Task to complete >> Every line from the one with "Task: Click the red arrow icon on Выход" up to and including the one with "The height and width of the screenshot is (750, 1334)." is to be output exactly as it appears below; pictures are not.

*-*-*

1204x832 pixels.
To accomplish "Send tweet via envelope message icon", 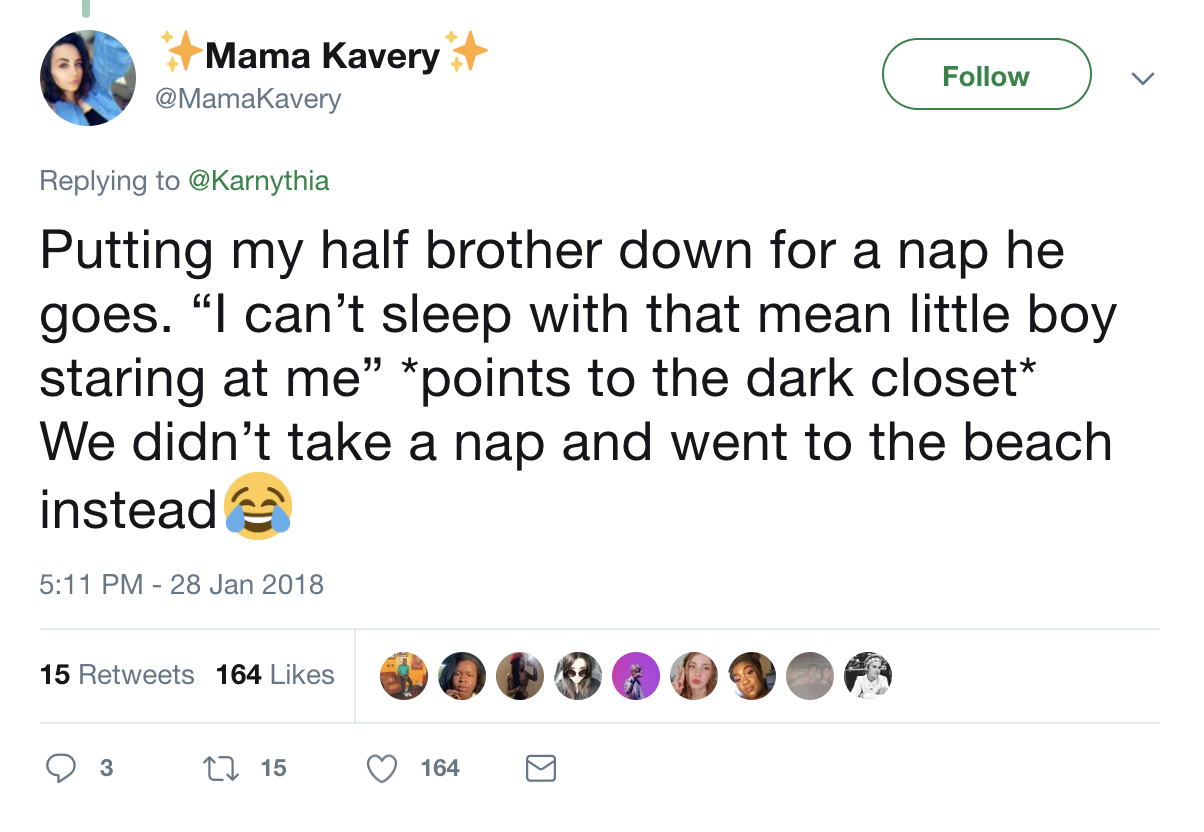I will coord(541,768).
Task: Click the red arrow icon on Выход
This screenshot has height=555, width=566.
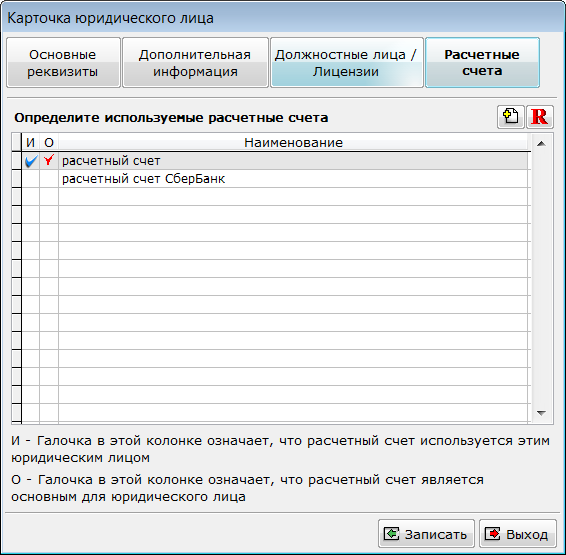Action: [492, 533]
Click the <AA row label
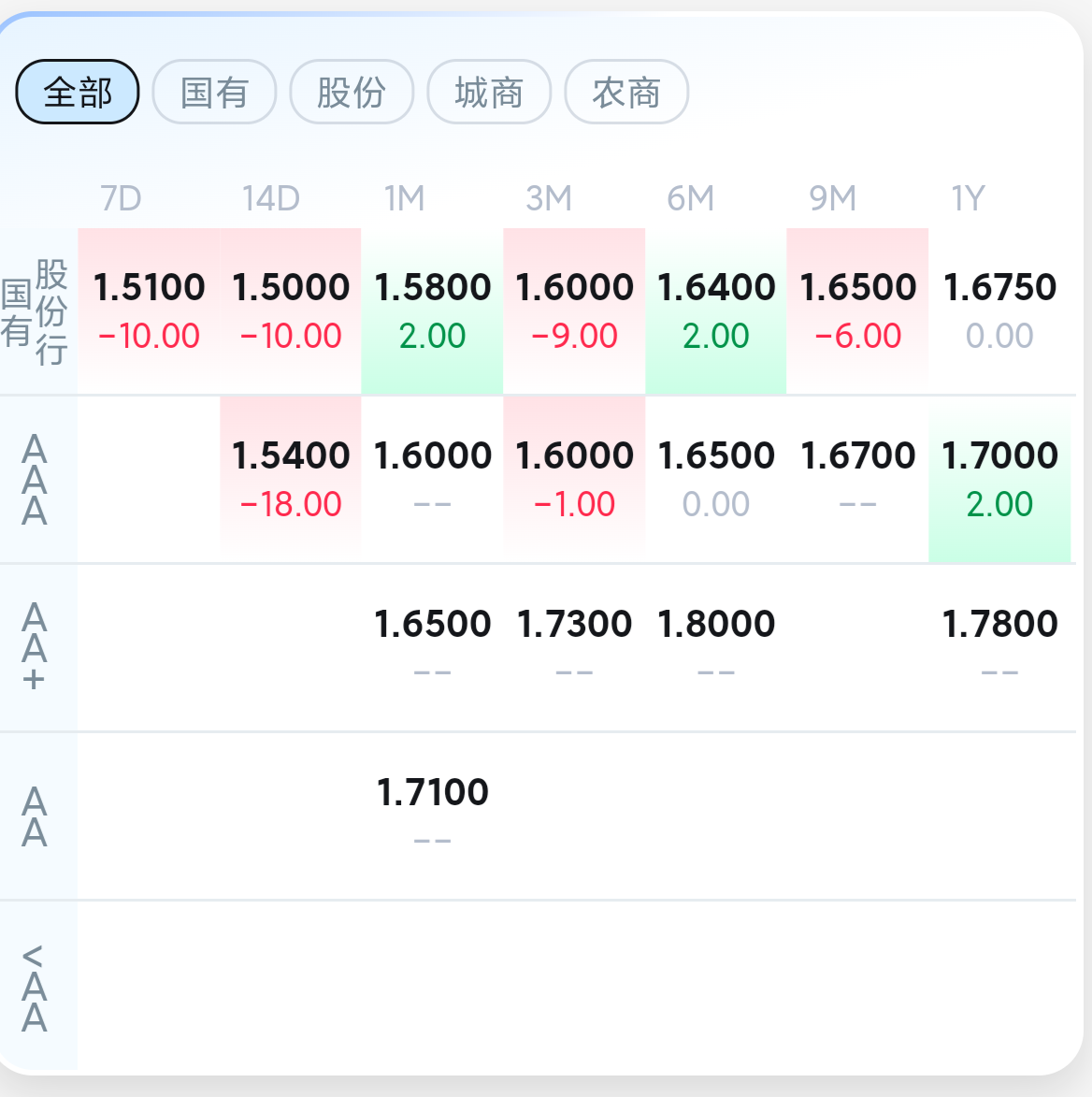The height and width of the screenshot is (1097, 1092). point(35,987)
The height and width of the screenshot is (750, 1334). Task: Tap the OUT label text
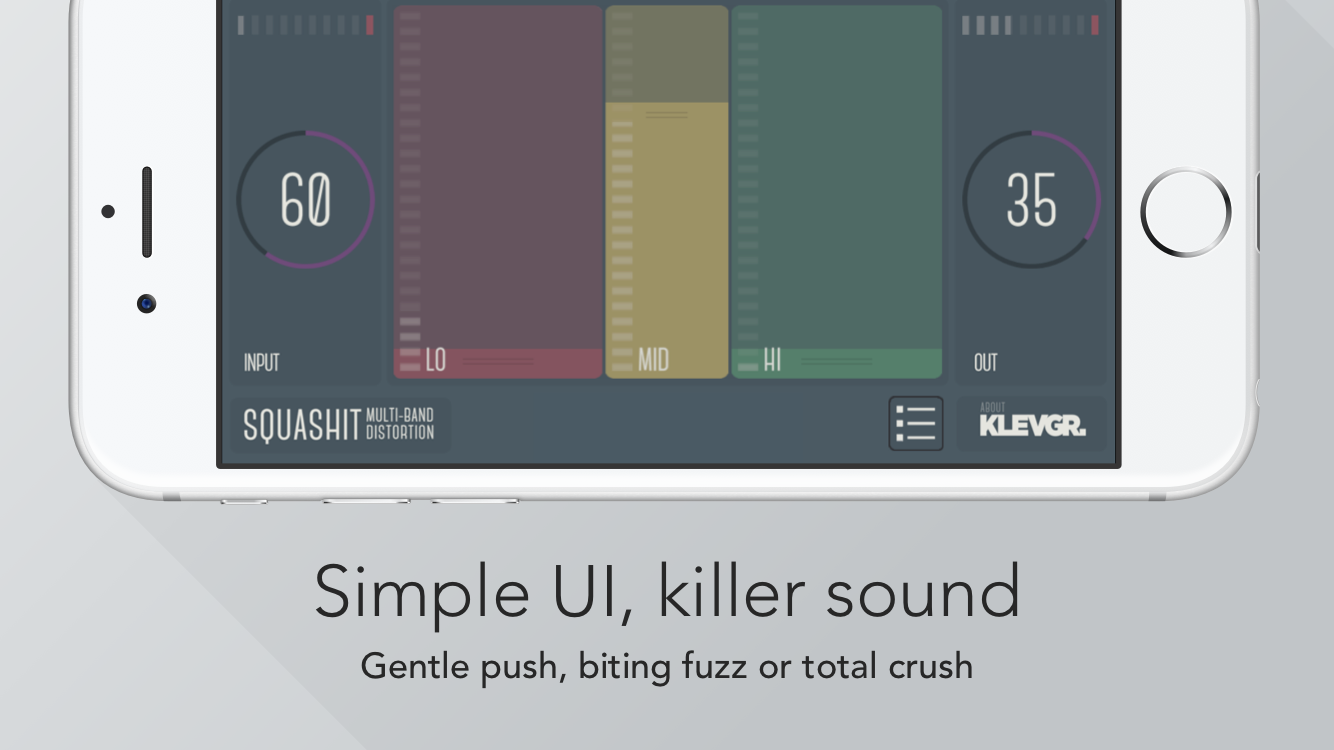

*-*-*

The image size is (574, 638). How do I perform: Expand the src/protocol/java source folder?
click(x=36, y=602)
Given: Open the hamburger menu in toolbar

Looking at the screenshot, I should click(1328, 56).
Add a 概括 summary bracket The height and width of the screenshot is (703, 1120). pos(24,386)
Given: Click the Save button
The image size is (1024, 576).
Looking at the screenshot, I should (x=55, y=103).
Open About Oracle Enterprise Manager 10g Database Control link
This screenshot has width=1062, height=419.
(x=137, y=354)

*-*-*

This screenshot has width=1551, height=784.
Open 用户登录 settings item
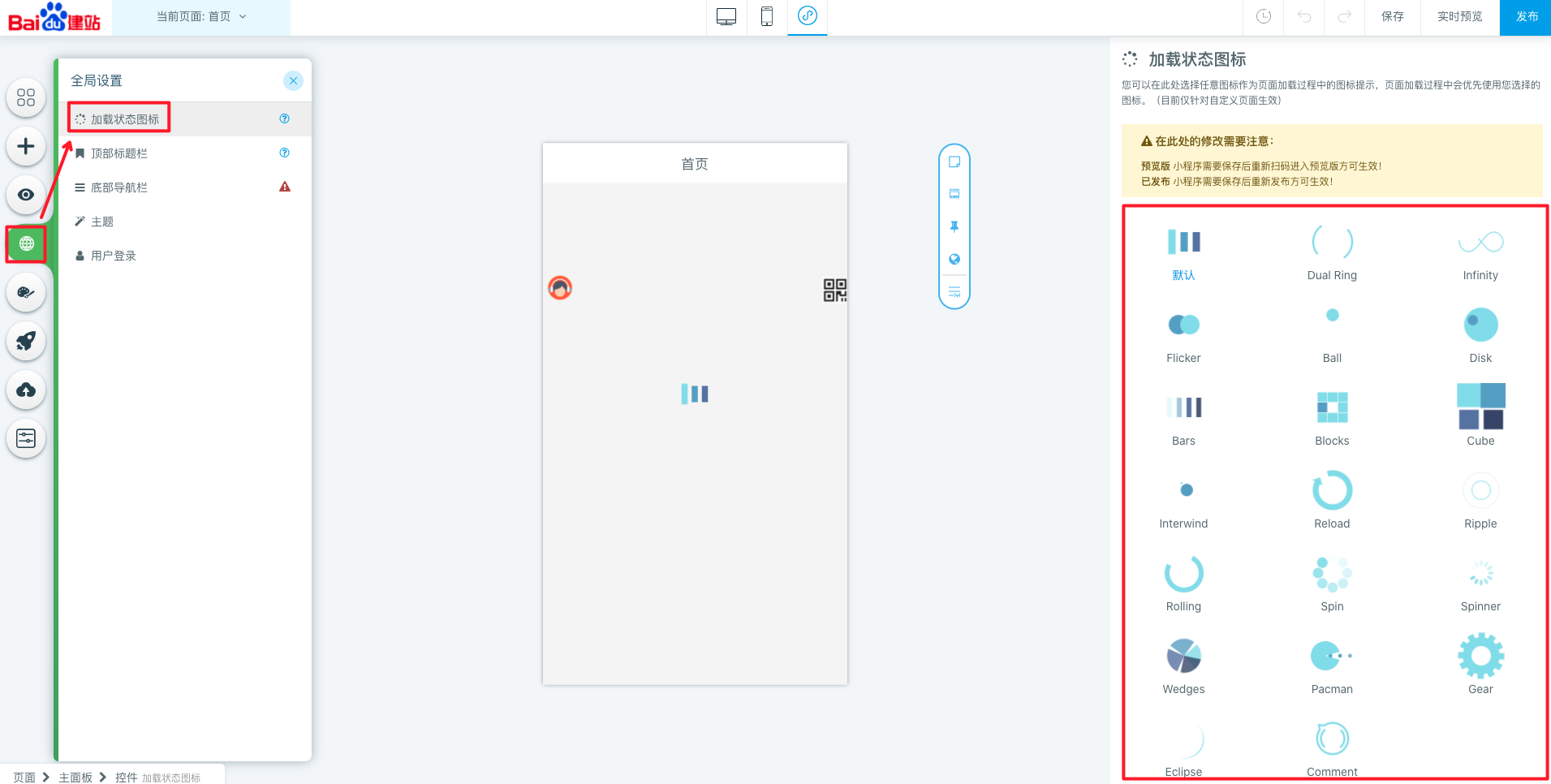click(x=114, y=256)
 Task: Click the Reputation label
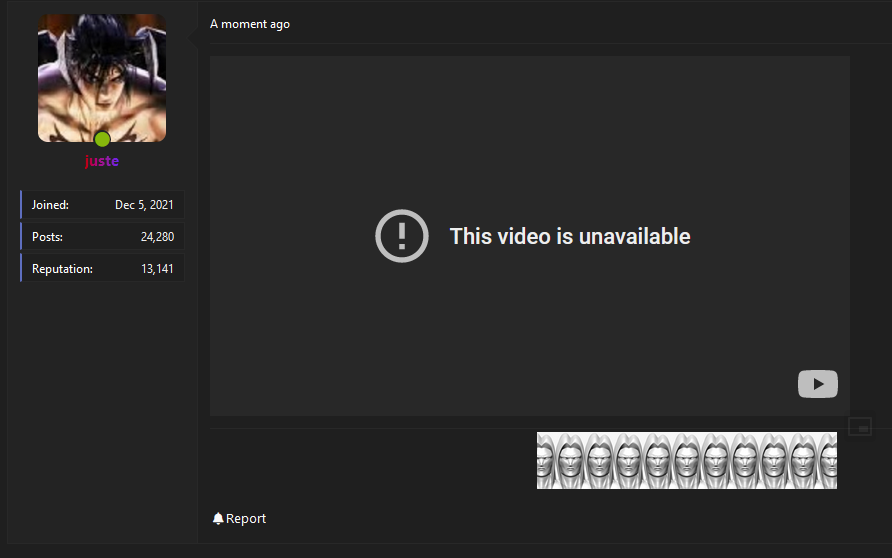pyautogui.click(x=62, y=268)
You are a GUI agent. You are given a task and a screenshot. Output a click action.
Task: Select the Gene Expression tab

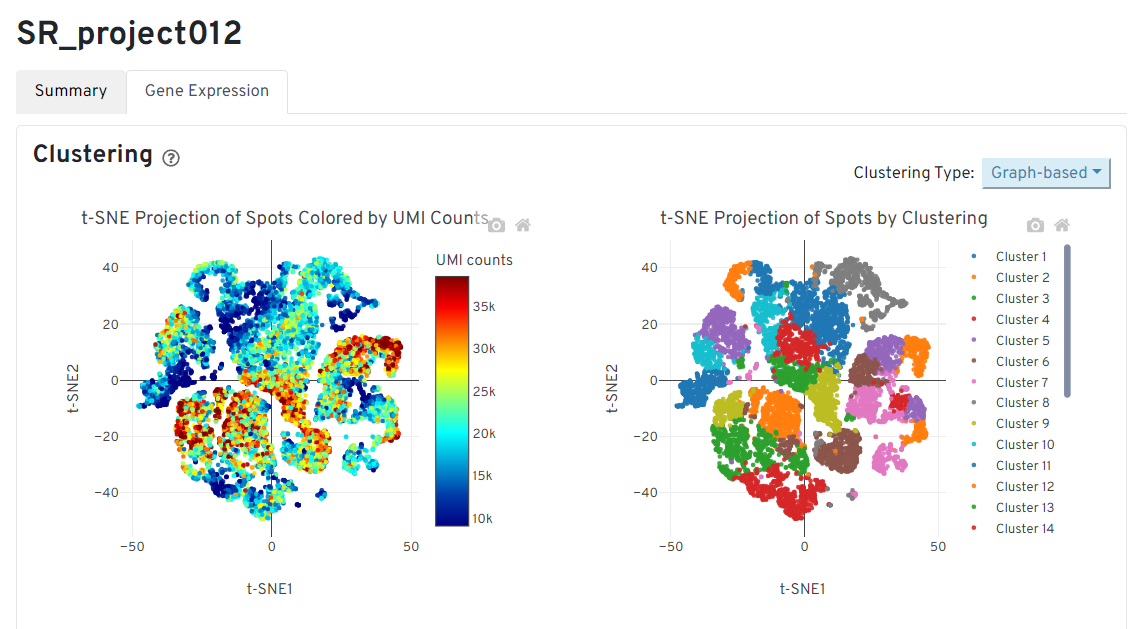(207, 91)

*-*-*

Solution for this problem >>
Task: Click the red arrow icon on Выход
This screenshot has height=555, width=566.
Action: [492, 533]
Click the <AA row label
The height and width of the screenshot is (1097, 1092). point(35,987)
The height and width of the screenshot is (750, 1334). Task: Tap the OUT label text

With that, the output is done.